Beaucoup de coups donnés...
Après avoir été remis au goût du jour grâce à un Titan Quest de haute volée, permettant aux fans de Diablo II de passer à autre chose après avoir repris une pincée de Sacred et de Dungeon Siege, le Hack’n Slash revient définitivement à la mode dans la sphère des jeux PC. Les productions prenant pour modèle l’inégalable hit de Blizzard se multiplient donc à vive allure, chacun s’y aventurant avec ses moyens. Et du côté français, ce sont d’abord les studios Monte Cristo qui s’y sont essayés tant bien que mal avec un Silverfall ambitieux, mais plan-plan et mal fini, avant de laisser place actuellement à Cyanide, surtout connu des fous de la pédale (Cycling Manager) voire des fanas d’équitation (Horse Manager). Heureusement, dans le catalogue des parisiens se cache le rassurant Chaos League : Mort Subite, subtil mélange de Foot US et de jeu de rôles. Un titre bourrin et mature qui fit se dire à pas mal de monde que tout n’était pas perdu en ce qui concerne Loki.

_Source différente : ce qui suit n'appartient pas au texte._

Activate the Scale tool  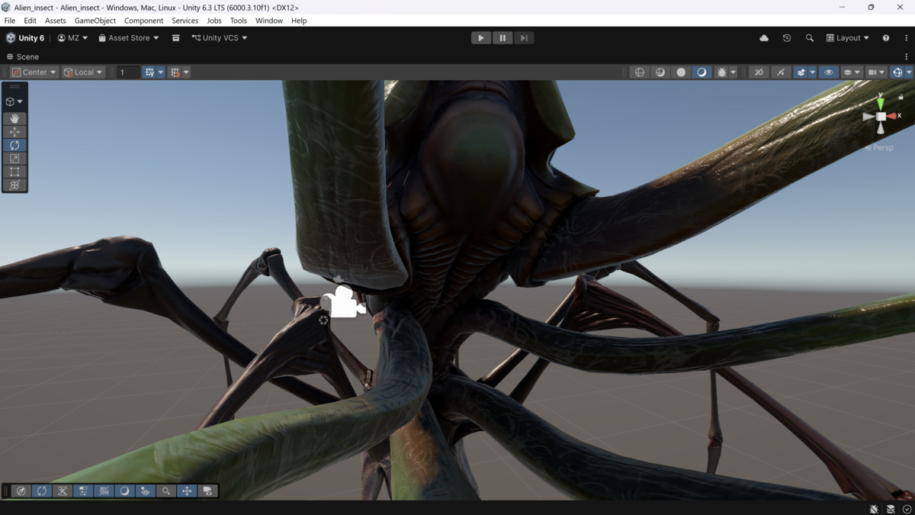pos(14,158)
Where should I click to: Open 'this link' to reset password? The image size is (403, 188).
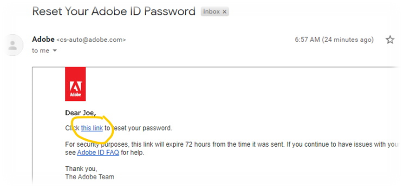92,128
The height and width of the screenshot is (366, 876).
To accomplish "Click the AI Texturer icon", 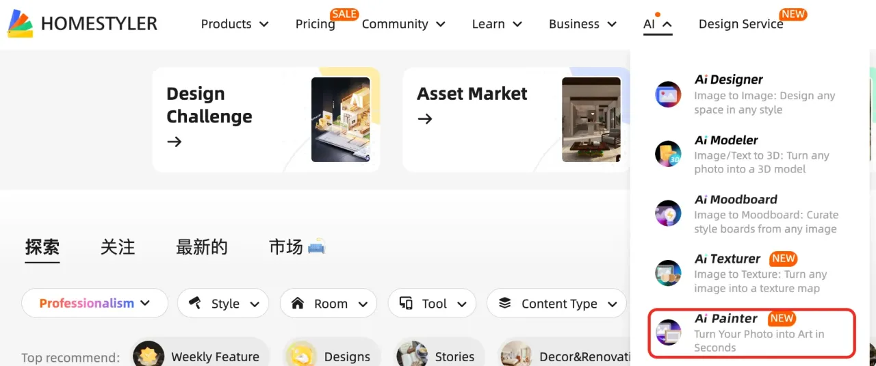I will tap(668, 272).
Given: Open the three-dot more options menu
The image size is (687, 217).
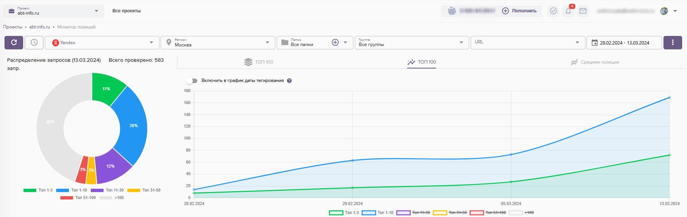Looking at the screenshot, I should click(x=672, y=43).
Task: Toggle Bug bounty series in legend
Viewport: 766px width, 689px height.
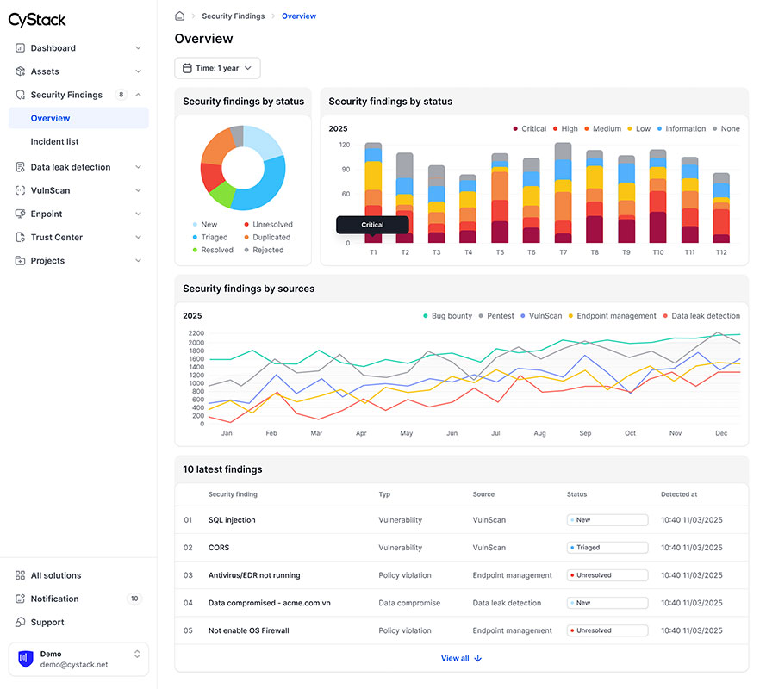Action: point(446,316)
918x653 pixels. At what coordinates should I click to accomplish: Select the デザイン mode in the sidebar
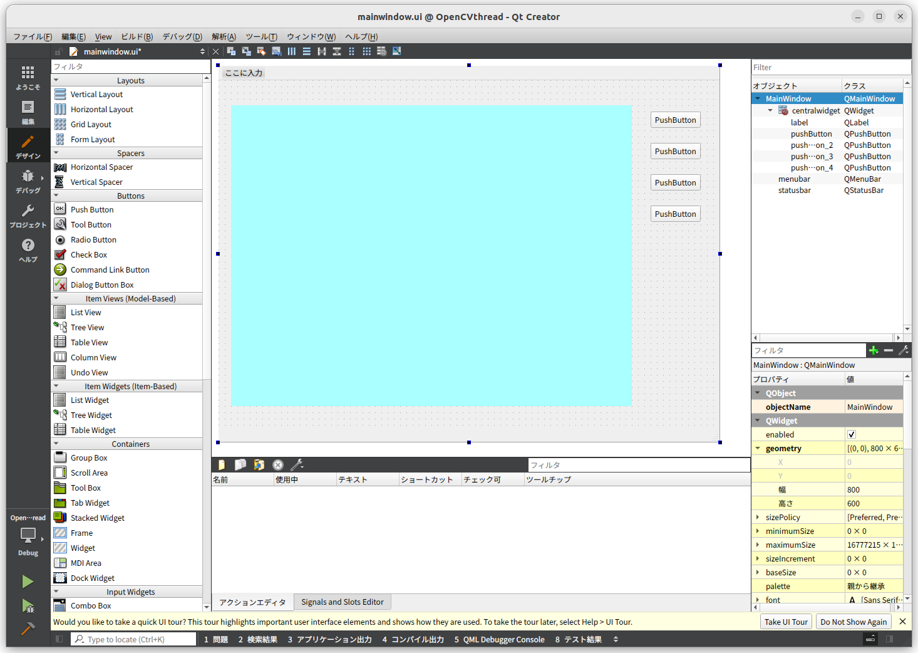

Point de vue crédité par une présentation satisfaisante du titre à la presse il y a quelques semaines, à la suite de laquelle nous écrivions dans nos colonnes : « Loki se présente plutôt bien, sans toutefois prétendre au titre de jeu de l’année. Mais les bases sont bonnes (Diablo-like) et l’intégration des différentes mythologies devrait donner un cachet certain à l’aventure, à l’instar de Titan Quest. Il faudra pour cela que cette dernière bénéficie d’un rythme enlevé et de défis corsés, ce que l’on ne peut évaluer pour l’instant. Une bonne petite aventure en perspective donc, ce qui serait déjà pas mal... », tandis que nous décelions déjà que Cyanide misait gros sur l’arsenal de possibilités offertes par la customisation du personnage, remis au centre des préoccupations du joueur avec pléthore d’items à essayer et à faire évoluer, pour que le culte du personnage soit une variable fondamentale de Loki. Mais comme nous le soulevions alors : encore faut-il que le JEU en vaille la chandelle. Ce qui n’est finalement pas acquis.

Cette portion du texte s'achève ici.